When Rajon Rondo tore his ACL against the Atlanta Hawks last Friday night, the Boston Celtics were suddenly faced with several enormous questions—an especially vital one being: who in the backcourt would step up in his absence?
Just two years ago, Jason Terry was the second-most important offensive player on a veteran Dallas Mavericks team that unexpectedly ran a brutal gauntlet to their very first NBA championship. Terry wreaked so much damage in those Finals, the Heat stuck their very best defender (a guy by the name of LeBron James) on him for significant stretches.
The tactical result played right into Dallas’ hands, as Terry ran off screens, initiated pick-and-rolls of an unstoppable variety with Dirk Nowitzki as his partner, knocked down three-pointers and carved his way through the mid-range area like a surgeon.
This was the player Celtics general manager Danny Ainge believed he was using his mid-level exception on last summer. Unfortunately, this is far from the player he received. Terry has looked out of sorts in Boston, shooting 37 percent from the floor in December and 30.6 percent from behind the arc in January.
A major reason for his struggles is the stark shift in his role.

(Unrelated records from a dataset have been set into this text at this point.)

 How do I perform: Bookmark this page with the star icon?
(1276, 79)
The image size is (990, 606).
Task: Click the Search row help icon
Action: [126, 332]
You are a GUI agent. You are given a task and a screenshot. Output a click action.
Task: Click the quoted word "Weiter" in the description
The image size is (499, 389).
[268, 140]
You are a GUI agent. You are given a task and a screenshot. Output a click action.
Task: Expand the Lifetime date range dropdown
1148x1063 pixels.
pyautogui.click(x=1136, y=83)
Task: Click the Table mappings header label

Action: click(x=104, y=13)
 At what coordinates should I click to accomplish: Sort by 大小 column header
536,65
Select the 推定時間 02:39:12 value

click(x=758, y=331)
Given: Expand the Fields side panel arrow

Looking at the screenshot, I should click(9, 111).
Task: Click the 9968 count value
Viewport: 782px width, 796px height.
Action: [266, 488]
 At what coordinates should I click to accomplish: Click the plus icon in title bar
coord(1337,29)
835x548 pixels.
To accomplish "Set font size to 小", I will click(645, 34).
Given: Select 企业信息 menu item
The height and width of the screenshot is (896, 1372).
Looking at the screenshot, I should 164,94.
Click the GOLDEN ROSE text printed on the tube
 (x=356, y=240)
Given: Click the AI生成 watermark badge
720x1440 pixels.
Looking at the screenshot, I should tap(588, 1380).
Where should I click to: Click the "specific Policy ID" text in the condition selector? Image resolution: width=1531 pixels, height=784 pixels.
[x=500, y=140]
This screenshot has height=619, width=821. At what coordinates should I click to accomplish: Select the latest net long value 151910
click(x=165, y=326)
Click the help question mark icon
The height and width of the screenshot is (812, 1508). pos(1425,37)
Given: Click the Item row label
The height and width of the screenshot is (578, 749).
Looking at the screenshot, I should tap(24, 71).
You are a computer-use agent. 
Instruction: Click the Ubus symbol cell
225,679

Rondo is a better player than Terry, and so it makes sense for him to be dribbling the ball more often. But with the ball is where Terry’s always thrived. Now that Rondo’s out, one would think with the ball in Terry's hands more often, those struggles can be rectified.
According to NBA.com’s Statscube, Terry’s per 36 minute production takes a turn for the better with Rondo on the bench. His assists go from 1.8 to 4.4 (understandably), his points go from 11.8 to 14.3, his attempts go from 9.4 to 12.9 and both his rebounds and free-throw attempts take marginal advances.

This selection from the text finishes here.